In Petersberg, vor den Toren Fuldas gelegen, wird die Rauschenberggrundschule neu gebaut. Die bisherige Schule ist quasi eine Zweigstelle der größeren Johannes-Hack-Schule, eine Grund- und Hauptschule mit insgesamt etwa 380 Kindern. Knapp 80 davon besuchen die Rauschenbergschule. Das neue Gebäude wird mit etwa 1.000 qm Lern- und Arbeitsraum für ungefähr 90 Schüler bieten. Der Neubau verhilft auch dazu, eine pädagogische Lücke im Kreis zu schließen: Das alte Gebäude wird umgebaut und als Sprachheilschule und als Schule für Erziehungshilfe genutzt. Beides gab es im weiteren Umkreis bisher nicht.

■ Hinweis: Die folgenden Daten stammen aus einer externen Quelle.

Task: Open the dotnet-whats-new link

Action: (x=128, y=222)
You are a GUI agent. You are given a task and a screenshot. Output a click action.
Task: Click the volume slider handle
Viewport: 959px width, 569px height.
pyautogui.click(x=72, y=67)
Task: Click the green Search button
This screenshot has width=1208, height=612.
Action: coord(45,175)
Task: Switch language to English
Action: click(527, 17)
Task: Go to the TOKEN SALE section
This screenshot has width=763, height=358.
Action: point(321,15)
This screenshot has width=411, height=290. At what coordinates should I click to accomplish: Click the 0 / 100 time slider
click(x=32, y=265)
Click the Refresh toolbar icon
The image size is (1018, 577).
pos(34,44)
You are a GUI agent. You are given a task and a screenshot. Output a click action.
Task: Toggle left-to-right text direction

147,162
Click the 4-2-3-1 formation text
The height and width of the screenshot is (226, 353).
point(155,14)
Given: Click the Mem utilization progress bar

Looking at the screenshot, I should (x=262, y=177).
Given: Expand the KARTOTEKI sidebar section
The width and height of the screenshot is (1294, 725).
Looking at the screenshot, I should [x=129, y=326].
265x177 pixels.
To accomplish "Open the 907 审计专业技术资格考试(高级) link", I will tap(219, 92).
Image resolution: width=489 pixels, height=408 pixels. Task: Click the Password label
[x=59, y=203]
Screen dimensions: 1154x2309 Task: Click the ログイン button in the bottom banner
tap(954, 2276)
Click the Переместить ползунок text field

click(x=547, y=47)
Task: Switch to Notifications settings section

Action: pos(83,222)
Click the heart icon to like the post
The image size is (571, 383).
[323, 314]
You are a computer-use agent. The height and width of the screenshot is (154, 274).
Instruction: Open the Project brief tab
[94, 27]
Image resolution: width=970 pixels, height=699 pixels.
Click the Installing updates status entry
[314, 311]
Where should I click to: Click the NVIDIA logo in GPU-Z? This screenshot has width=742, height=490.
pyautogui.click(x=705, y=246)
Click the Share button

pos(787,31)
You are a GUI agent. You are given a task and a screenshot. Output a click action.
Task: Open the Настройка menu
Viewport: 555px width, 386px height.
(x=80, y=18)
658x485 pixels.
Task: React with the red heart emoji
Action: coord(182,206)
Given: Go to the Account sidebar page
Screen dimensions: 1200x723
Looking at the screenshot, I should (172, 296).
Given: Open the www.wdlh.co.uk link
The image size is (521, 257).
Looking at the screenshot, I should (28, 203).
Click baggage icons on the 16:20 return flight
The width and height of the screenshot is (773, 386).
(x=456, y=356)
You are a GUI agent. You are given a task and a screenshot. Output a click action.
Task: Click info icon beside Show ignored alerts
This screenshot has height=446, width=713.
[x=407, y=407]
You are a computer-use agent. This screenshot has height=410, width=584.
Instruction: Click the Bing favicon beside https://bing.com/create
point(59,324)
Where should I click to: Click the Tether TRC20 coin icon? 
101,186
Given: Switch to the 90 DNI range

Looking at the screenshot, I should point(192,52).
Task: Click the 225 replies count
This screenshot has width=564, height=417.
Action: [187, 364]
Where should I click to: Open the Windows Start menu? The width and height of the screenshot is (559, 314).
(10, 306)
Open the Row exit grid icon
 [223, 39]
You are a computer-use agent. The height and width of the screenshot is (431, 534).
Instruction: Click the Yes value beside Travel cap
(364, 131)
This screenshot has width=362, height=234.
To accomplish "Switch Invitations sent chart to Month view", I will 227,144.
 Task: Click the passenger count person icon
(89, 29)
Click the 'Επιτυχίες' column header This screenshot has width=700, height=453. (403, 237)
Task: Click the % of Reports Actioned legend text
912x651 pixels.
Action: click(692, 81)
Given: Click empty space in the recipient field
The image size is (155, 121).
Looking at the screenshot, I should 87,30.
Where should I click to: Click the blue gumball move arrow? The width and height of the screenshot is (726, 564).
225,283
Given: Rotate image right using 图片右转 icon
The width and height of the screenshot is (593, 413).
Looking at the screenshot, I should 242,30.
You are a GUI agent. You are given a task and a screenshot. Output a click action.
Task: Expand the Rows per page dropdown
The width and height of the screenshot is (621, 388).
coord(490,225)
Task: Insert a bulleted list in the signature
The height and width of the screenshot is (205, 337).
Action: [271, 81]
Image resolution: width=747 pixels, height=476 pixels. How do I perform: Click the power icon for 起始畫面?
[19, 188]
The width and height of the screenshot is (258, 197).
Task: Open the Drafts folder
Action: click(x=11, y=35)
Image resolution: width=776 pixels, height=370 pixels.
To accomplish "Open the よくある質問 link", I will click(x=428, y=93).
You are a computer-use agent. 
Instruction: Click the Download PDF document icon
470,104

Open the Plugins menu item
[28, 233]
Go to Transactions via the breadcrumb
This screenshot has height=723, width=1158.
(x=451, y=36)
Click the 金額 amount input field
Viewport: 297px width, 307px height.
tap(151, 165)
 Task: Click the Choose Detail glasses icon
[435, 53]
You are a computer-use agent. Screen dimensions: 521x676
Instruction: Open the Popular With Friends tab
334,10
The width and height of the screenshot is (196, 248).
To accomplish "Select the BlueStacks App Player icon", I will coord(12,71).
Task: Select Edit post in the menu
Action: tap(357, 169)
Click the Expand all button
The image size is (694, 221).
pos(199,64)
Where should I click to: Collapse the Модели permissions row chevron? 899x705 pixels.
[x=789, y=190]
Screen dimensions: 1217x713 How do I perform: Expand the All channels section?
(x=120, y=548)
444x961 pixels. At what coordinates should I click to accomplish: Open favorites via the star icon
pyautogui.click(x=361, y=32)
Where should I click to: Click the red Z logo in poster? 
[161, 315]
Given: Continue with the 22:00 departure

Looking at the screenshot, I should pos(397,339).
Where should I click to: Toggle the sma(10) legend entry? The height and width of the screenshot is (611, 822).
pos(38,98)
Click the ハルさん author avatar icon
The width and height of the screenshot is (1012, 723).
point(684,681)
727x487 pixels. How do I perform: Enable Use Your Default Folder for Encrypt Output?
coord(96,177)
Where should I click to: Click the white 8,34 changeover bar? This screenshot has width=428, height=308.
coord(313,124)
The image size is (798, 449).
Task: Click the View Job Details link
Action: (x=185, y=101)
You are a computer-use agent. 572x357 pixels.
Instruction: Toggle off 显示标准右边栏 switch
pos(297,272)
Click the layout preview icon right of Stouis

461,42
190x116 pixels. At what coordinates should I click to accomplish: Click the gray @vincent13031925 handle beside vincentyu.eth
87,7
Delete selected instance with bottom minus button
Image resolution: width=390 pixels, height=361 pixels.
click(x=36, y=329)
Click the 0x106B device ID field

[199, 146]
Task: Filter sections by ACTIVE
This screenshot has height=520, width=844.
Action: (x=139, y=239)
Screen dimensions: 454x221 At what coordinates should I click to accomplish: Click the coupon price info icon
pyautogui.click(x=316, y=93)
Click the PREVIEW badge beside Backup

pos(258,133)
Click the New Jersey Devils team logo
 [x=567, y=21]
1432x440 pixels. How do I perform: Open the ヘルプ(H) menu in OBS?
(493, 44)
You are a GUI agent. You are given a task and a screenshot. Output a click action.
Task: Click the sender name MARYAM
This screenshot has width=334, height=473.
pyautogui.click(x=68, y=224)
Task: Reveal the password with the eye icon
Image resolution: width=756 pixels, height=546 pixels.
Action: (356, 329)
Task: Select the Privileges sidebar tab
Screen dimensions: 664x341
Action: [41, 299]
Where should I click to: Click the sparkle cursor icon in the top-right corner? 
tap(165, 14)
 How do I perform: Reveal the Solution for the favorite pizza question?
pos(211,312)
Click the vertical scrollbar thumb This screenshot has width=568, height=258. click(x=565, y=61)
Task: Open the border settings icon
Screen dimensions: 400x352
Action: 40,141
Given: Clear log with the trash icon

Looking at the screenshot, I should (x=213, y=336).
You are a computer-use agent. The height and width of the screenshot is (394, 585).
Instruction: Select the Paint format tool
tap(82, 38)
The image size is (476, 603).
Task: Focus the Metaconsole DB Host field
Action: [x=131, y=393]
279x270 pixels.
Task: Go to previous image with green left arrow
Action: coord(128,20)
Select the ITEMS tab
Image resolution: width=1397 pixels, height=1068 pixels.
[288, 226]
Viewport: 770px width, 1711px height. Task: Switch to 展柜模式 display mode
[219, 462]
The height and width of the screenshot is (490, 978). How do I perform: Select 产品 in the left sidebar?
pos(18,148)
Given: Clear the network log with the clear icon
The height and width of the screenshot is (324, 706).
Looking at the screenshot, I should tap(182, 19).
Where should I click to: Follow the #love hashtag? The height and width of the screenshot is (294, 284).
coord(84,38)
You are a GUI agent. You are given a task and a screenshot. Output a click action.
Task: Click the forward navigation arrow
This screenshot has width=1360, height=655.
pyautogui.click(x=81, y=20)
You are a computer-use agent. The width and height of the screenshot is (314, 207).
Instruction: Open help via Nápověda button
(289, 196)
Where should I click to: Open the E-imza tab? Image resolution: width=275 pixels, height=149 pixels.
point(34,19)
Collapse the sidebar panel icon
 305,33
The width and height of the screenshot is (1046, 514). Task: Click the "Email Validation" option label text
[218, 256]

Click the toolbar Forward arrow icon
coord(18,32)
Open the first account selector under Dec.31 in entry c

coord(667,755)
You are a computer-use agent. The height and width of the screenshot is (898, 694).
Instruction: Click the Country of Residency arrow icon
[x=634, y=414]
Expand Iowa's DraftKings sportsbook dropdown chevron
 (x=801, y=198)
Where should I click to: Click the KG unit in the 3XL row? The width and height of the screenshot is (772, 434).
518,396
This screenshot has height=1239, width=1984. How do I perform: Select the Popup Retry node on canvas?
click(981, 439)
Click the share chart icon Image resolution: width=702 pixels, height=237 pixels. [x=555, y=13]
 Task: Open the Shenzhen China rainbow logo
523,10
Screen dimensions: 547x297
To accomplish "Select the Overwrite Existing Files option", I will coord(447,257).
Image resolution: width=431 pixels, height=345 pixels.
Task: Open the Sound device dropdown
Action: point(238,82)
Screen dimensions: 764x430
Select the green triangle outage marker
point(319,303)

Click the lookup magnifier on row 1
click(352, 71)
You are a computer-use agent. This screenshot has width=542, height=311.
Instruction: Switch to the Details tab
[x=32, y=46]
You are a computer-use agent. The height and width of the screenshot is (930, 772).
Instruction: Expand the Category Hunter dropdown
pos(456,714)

Die neue Schule, finanziert aus den Mitteln des Konjunkturprogramms,soll eine mit Wohlfühlcharakter“ werden, mit fünf Klassenräumen, Bibliothek, EDV- und Mehrzweckraum. Dazu hat der Landkreis Fulda einen nichtoffenen Wettbewerb mit acht Teilnehmern ausgelobt. Prof. Jürgen Bredow hatte den Vorsitz des Preisgerichts inne, das angesichts der eingegangenen Entwürfe die Vielfalt der unterschiedlichen Typologien bei gleichzeitig hohem Niveau lobte.

So etwa beim erstplatzierten Büro Sturm + Wartzeck, Dipperz. Sie schlagen einen klaren, länglichen Baukörper vor, dessen größerer Teil mit den Klassenräumen und dessen kleinerer Teil mit dem seitlich angegliederten und damit separat nutzbaren Mehrzweckraum durch ein „luftiges“ Foyer verbunden sind, das zur hellen und heimeligen Atmosphäre des Baus beiträgt. Platz zwei ging Trapp + Wagner aus Hünfeld. Sie warten mit einem pavillonartigen, eingeschossigen Baukörper auf mit einer als Deck ausgebildeten Freifläche vor den Klassenräumen sowie einem separaten grünen Klassenzimmer. Dritter wurde das Büro Sichau + Walter aus Fulda mit einem zurückhaltenden Baukörper, der durch die hofartige Anlage bzw. seine U-Form Geborgenheit ausstrahlt.

Der Siegerentwurf verläuft parallel zum Watschelweg und lässt auf diese Weise fast parkartige und schön gestaltete Freiflächen zu. Die Klinkerfassade strahlt in einem angenehmen Rotton, innen dagegen wird es bunt zugehen. Die Klassen sind zweibündig angeordnet, den Flur hätten sich die Preisrichter ein wenig großzügiger gewünscht. Auch der Abstand zum Watschelweg ist zu überdenken, zumal sich vor Ort Bürgerwiderstand gegen eine eventuelle Abholzung des dortigen Grüngürtels formiert hatte. Architektonisch aber sahen die Preisrichter alle Faktoren für ein identitätsstiftendes Schulgebäude mit hohem Wiedererkennungswert gegeben.